Beim gemeinsamen Abendessen im Stadtzentrum stieß Günther Oettinger zu uns und zog ein Resümee über seine Amtszeit als Energiekommissar. Als größte Errungenschaft dieser Zeit sieht er die 248 Infrastrukturprojekte, die die nationalen Energiemärkte besser vernetzten sollen und somit laut Kommissar wichtige Puzzlesteine hin zu einem Weg eines paneuropäischen Binnenmarktes sind. Die Projekte werden von der Kommission (mit-)finanziert und sollen bis 2020 umgesetzt sein. Oettinger zeigte sich überzeugt, dass er auch in seiner neuen Funktion als "Digitalkommissar" noch den Bezug zur Energiebranche halten kann. Immerhin spielt auch dort die Digitalisierung eine große Rolle.

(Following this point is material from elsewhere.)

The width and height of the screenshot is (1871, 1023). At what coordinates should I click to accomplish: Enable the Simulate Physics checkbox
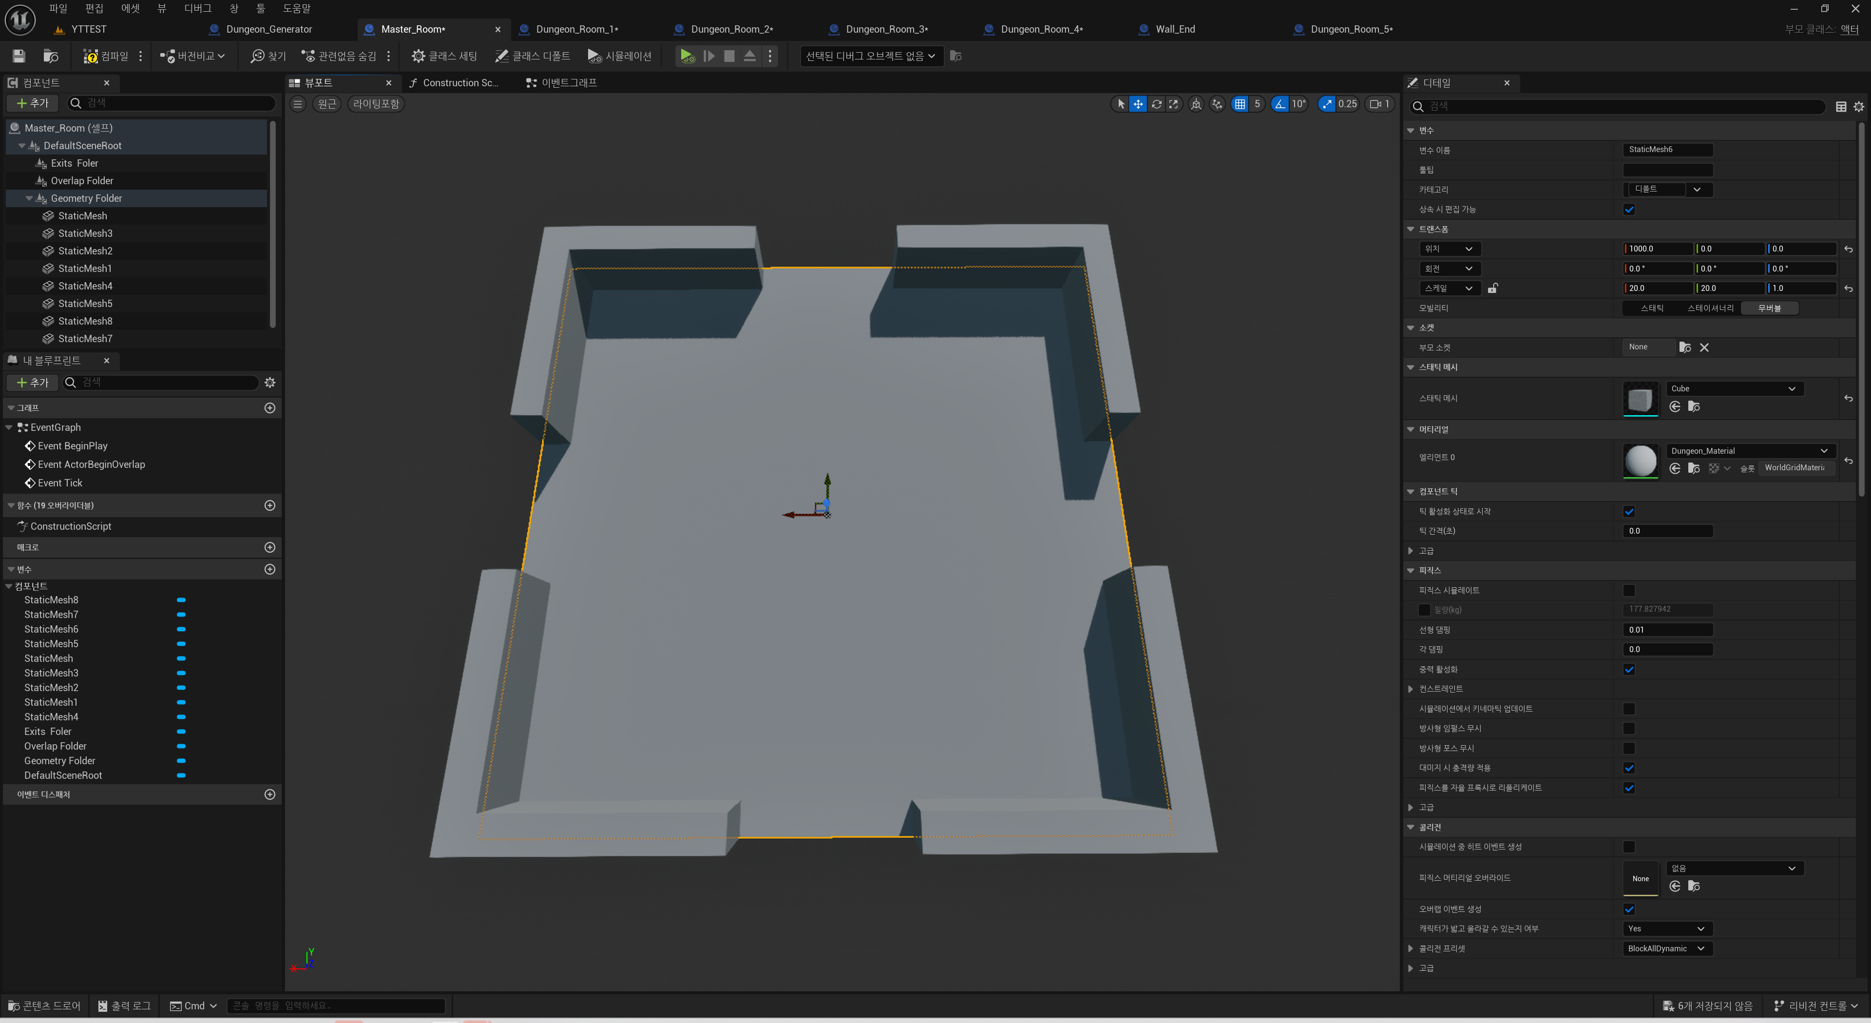1629,591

Folgende 20 Mitglieder der Energy Academy waren bei der Reise dabei: Klaus Breil (Consultant), Felix Ferlemann (IMX-Industriebeirat), Alois Flatz (Partner bei Zouk Capital), Frank Grunert (Regional Director für Europa und Lateinamerika, Bayer Material Science), Christian Heep (Vorstand beim Bundesverband eMobilität), Olaf Heil (Direktor bei RWE Innogy), Wilfried Köplin (Leiter Konzernenergiepolitik, Bayer), Dirk Lindgens (Geschäftsführer, Energate), Günter Nickel (Vorstandsvorsitzender, Kofler Energies), Christoph Ostermann (Gründer und Geschäftsführer, Sonnenbatterie), Carsten Petersdorff (Geschäftsführer, Ecofys), Kishore Pinpati (Geschäftsführer, Pinpoint Ventures), Thomas Raffeiner (Gründer und Geschäftsführer, The Mobility House), Jens Raschke (Partner und Leiter Utilities, BearingPoint), Stephan Reimelt (CEO von GE Energy Deutschland), Jochen Schwill (Gründer und Geschäftsführer, Next Kraftwerke), Kjartan Skaugvoll (Geschäftsführer, Cuculus), Günter Subklew (Forschungszentrum Jülich), Gregor Waldstein (Gründer und Geschäftsführer, Etogas) und Robin Welling (Geschäftsführer, TiSun).